Help Center>MapReduce Service>Getting Started>Getting Started with Hadoop

Getting Started with Hadoop

MapReduce Service (MRS) provides enterprise-level big data clusters on the cloud. Tenants can fully control clusters and easily run big data components such as Hadoop, Spark, HBase, Kafka, and Storm.

This document describes how to use Hadoop to submit a wordcount job in normal and security clusters from scratch. A wordcount job is the most classic Hadoop job that counts words in massive amounts of text.

This section contains the following parts.

  1. Step 1: Buy a Cluster
  2. Step 2: Prepare the Hadoop Sample Program and Data Files
  3. Step 3: Upload Data to OBS
  4. Step 4: Submit a Job on the GUI
  5. Step 5: Submit a Job Through a Node at the Cluster Background
  6. Step 6: View the Job Execution Results

Step 1: Buy a Cluster

  1. Log in to the HUAWEI CLOUD management console.
  2. Choose EI Enterprise Intelligence > MapReduce Service. The MRS management console is displayed.

    Figure 1 Choose MapReduce Service

  3. Click Buy Cluster. The Buy Cluster page is displayed.

    Figure 2 Buy Cluster

  4. Click the Custom Config tab on the cluster purchase page.

    Figure 3 Custom Config

  5. In Region, select a desired region.
  6. In Cluster Name, enter mrs_demo or specify a name according to naming rules.
  7. In Cluster Version, select MRS 2.1.0.

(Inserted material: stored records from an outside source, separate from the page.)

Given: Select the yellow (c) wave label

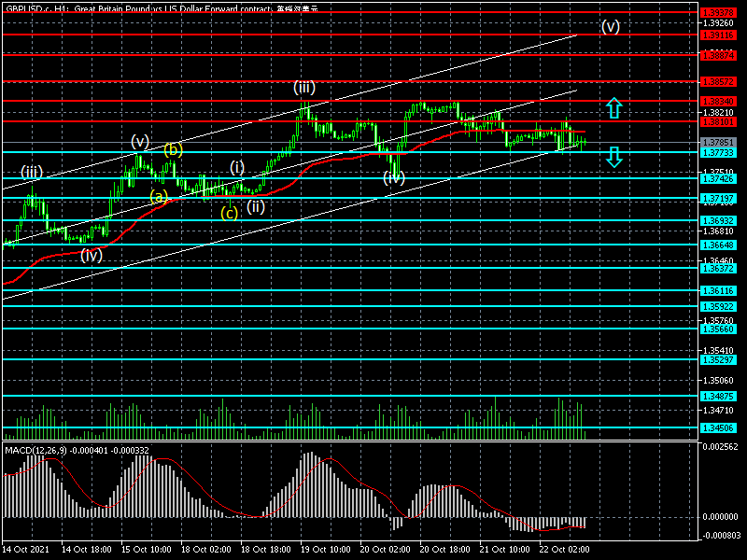Looking at the screenshot, I should tap(229, 213).
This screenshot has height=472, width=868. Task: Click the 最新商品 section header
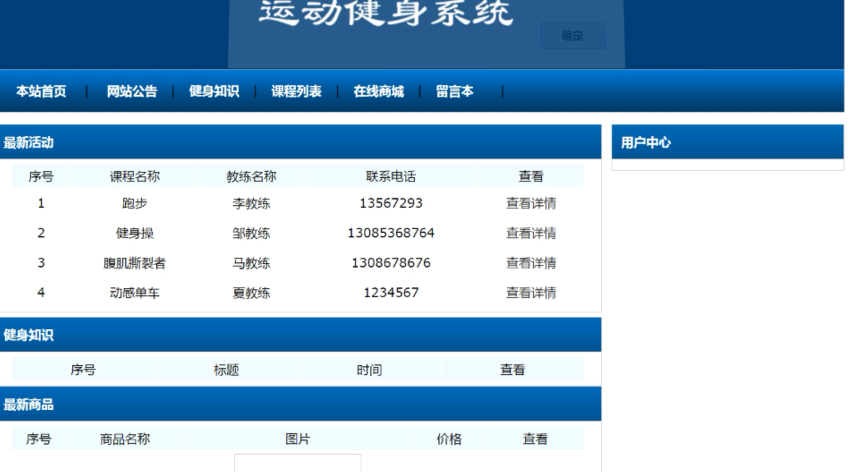[301, 405]
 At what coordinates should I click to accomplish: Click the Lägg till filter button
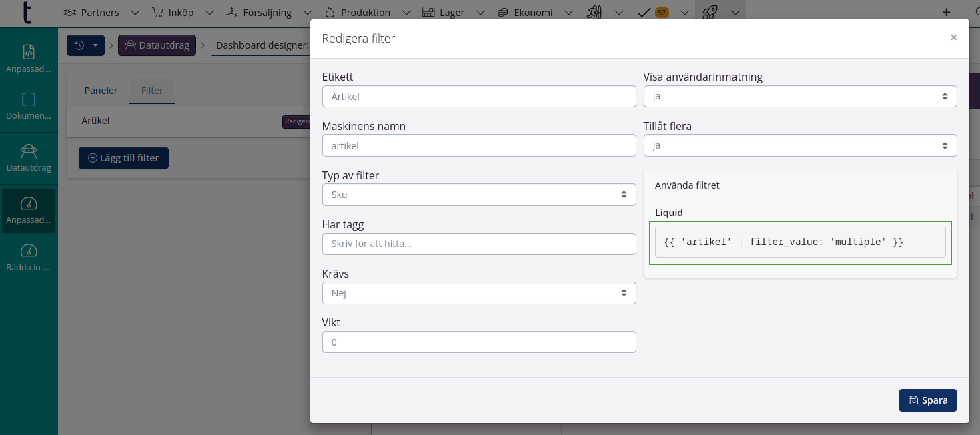click(123, 158)
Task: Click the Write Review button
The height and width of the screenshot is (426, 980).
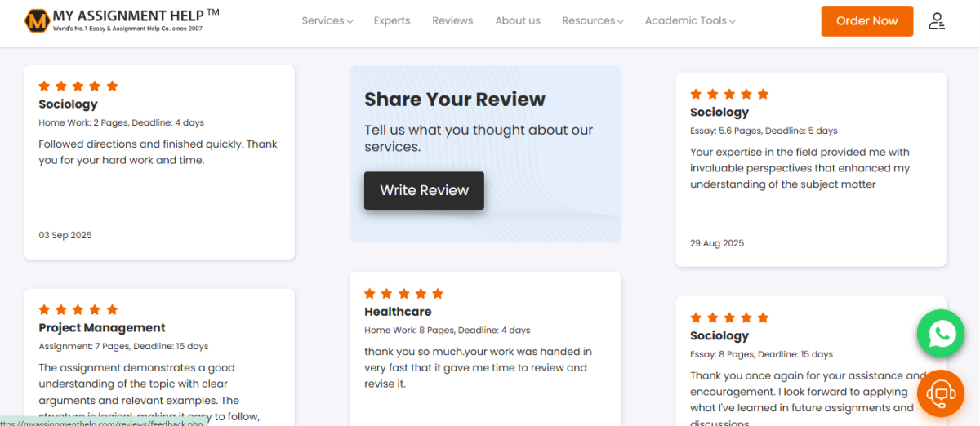Action: [x=424, y=190]
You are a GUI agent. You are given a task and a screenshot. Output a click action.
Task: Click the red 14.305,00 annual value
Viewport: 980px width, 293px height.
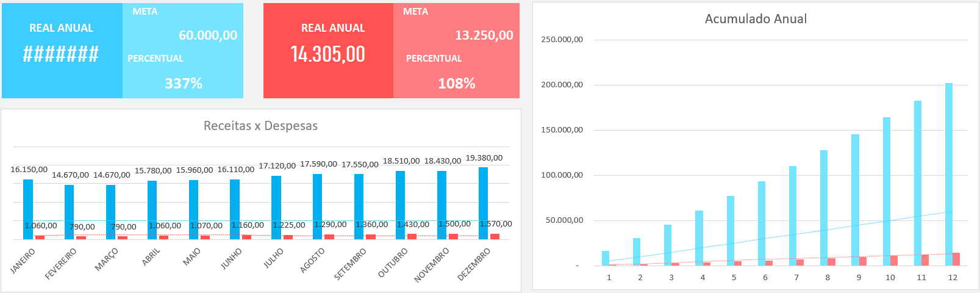pyautogui.click(x=328, y=54)
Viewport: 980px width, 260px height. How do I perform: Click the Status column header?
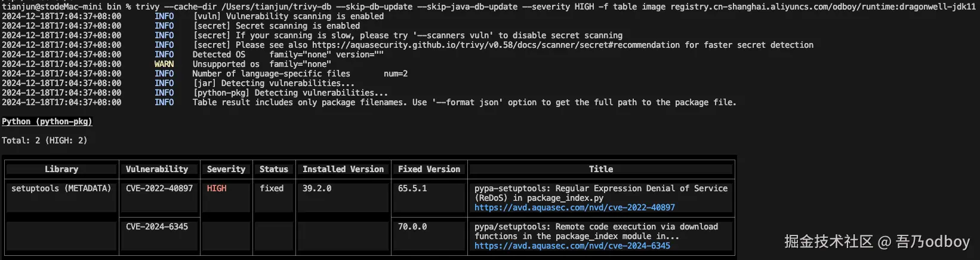(273, 169)
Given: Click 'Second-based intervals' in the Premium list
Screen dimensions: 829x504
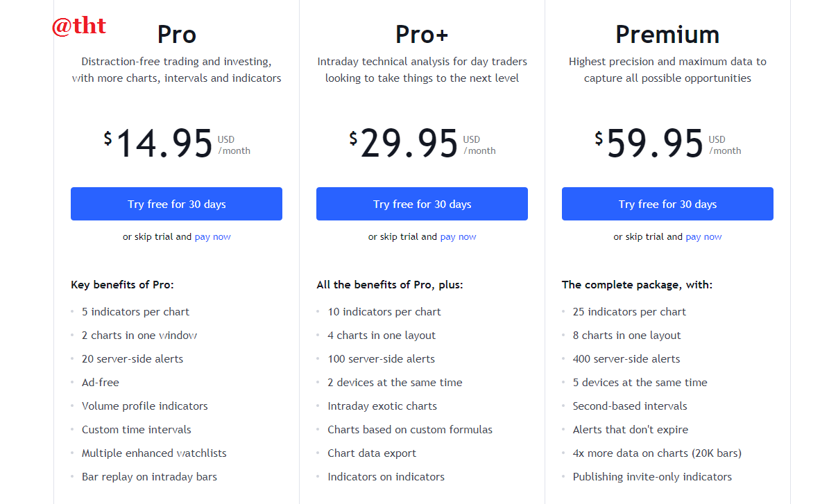Looking at the screenshot, I should [x=630, y=406].
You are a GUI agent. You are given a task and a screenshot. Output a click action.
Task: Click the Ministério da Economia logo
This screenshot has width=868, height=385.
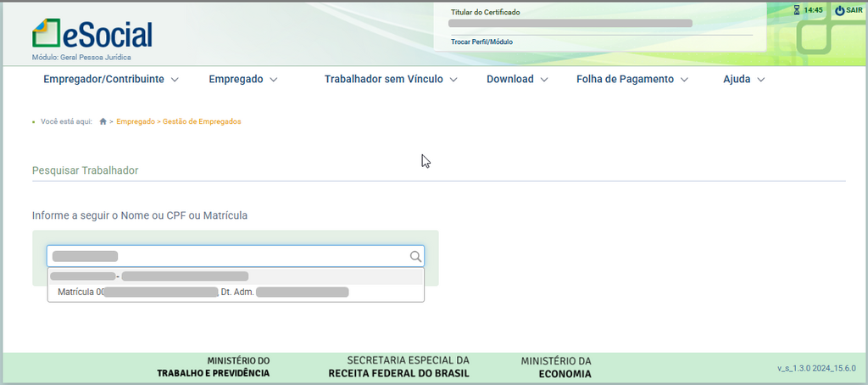click(556, 366)
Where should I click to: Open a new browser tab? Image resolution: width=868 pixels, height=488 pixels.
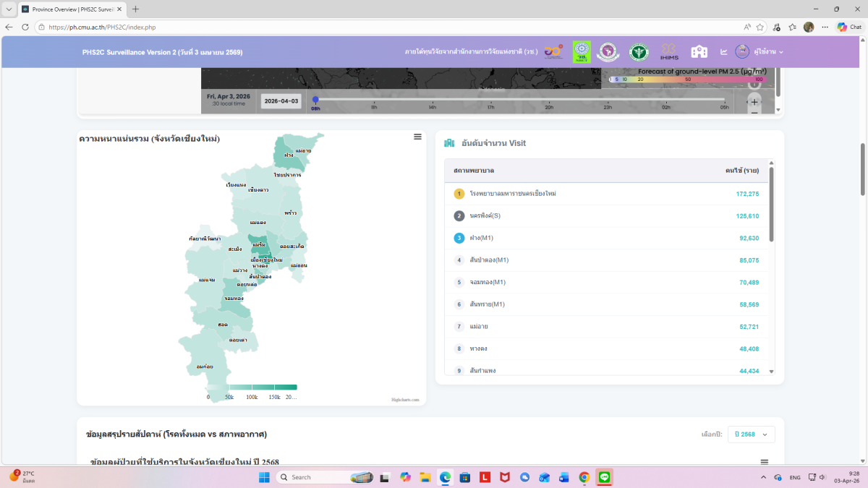click(135, 9)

    Figure 4 Configure Software-01

  8. In Cluster Type, select Analysis cluster.
  9. Select all components of an analysis cluster. Use the default values for other parameters.

    Figure 5 Configure Software-02

  10. Disable Kerberos Authentication.
  11. In Username, use the default value admin.
  12. In Password, enter the password of the MRS Manager administrator.

    Figure 6 Configure Software-03

  13. Click Next.
  14. In Billing Mode, select Pay-per-use.
  15. In AZ, select AZ2.
  16. Use the default values for VPC and Subnet, or click View VPC to create a VPC.
  17. In Security Group, use the default value Auto create.
  18. In EIP, use the default value Bind later.
  19. In Enterprise Project, select default.

    Figure 7 Configure Hardware-01

  20. In CPU Architecture, use the default value.
  21. Enable Cluster HA.
  22. In Cluster Node, use the default values of instance specifications for Master and Core nodes. Use the default values for the instance count as well as data disk type and size. Do not add Task nodes.
  23. In Login Mode, select Password. Enter the password of user root and confirm the password.

    Figure 8 Configure Hardware-02

  24. Click Next.
  25. Use the default settings for parameters on the Set Advanced Options page.

    Figure 9 Set Advanced Options

  26. Click Buy Now. The page is displayed showing that the task has been submitted.
  27. Click Back to Cluster List. You can view the status of the cluster on the Active Clusters page.

    It takes some time to create a cluster. The initial status of the cluster is Starting. After the cluster has been created successfully, the cluster status becomes Running.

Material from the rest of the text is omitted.